• **Text shown**
-*-*-

The Key To Successful Healthcare Marketing? Capitalizing On The Power Of Mutual Attraction.

GiraffeUndeniably, there’s a tectonic shift occurring in healthcare marketing today, declares Andrea J. Simon, Ph.D., President and Founder of Simon Associates Management Consultants, in a recently-published article in FierceHealthcare.

“With large deductibles and the public’s growing mistrust of physicians’ approach to care, consumers shop and select care options in ways that were unheard of just a few years ago,” she writes. “Like it or not, the time is now for healthcare institutions to realize that the old outbound way of pushing messages out to consumers is as outdated as the eight-track tape. As Bob Dylan famously sang: ‘The times they are a-changin.'”

Consumer behavior has dramatically changed from passive listening to active searching

An anthropologist, Dr. Simon has been observing the changing healthcare landscape for some time and has now begun to decipher what this massive change means to healthcare providers, physicians and patients. To get at the heart of what is going on, she has written a series of three articles (of which this is the first) which examine how these changes are becoming evident in consumers’ selection behaviors and what healthcare providers can do to capture and then retain potential customers.

Compelling research on how consumers are searching for and evaluating their healthcare options

  • Of the 81 percent of American adults who access the Internet, nearly three quarters (72 percent) of those users looked online for health information within the past year, according to recent data collected by the Pew Research Center.
  • Survey results from PricewaterhouseCoopers (PWC) show that a third of all U.S. consumers now trust not only the Internet, but specifically social media, to obtain healthcare information, discuss symptoms and care, and share feedback about their physicians.
  • More than 40 percent of these said that online search results influenced their healthcare decisions, including which doctor to select.

Without a doubt, Dr. Simon reports, there’s a fundamental change as to where we go to find information about a physician or a hospital — evolving from a physician or family member’s referral to the Internet.

The Internet is now the trusted information source

To illustrate her point, Dr. Simon offers the following chart summarizing research conducted by Manhattan Research in 2010, when consumers were already overwhelmingly choosing the Internet as their primary source to find and engage with healthcare organizations.


(Manhattan Research. Cybercitizen Health v10, 2010)

Likewise, according to a 2012 Think with Google study, 84 percent of patients use both online and offline sources for hospital research. Search drives nearly three times as many visitors to hospital sites compared to non-search visitors, and 44 percent of patients who research hospitals on a mobile device scheduled an appointment.

-*-*-

• **What you need to do**
In the healthcare marketing article, what reasons does Dr. Simon give for consumers now shopping for and choosing care in ways unheard of a few years ago? Answer in one to three sentences.

-*-*-

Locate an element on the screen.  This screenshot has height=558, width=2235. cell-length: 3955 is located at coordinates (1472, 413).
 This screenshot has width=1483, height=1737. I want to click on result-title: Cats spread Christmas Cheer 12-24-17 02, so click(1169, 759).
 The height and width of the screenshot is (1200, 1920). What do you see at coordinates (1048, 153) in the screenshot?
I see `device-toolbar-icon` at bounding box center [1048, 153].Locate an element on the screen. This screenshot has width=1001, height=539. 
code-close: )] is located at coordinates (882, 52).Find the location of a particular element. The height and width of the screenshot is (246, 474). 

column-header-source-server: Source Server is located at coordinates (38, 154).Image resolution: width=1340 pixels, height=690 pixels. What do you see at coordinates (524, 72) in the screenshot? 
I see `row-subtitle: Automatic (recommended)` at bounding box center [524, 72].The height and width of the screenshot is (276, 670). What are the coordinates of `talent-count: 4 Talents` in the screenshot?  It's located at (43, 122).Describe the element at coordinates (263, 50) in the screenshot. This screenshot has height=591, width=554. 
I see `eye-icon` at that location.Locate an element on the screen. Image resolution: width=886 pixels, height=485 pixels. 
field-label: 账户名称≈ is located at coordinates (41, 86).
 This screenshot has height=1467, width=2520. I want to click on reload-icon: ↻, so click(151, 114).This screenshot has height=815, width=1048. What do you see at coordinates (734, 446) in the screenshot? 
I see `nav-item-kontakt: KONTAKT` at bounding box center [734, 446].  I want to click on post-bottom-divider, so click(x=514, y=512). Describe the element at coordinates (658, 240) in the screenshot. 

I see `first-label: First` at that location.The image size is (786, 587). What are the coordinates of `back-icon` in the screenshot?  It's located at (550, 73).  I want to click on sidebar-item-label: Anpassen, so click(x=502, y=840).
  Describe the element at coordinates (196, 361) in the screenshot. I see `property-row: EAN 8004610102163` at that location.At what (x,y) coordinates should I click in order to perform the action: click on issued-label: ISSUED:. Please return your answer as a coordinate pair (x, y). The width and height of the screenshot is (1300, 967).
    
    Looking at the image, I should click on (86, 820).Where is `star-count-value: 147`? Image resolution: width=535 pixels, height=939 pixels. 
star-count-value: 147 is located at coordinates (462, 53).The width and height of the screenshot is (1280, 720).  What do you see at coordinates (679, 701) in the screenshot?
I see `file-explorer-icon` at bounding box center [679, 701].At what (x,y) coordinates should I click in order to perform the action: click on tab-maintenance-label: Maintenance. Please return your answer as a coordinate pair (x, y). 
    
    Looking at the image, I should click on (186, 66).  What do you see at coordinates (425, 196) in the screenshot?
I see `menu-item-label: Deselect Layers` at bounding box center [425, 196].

-*-*-

• **Task response**
She points to large deductibles and the public's growing mistrust of physicians' approach to care. These two factors, she writes, have changed how consumers shop for and select their care options.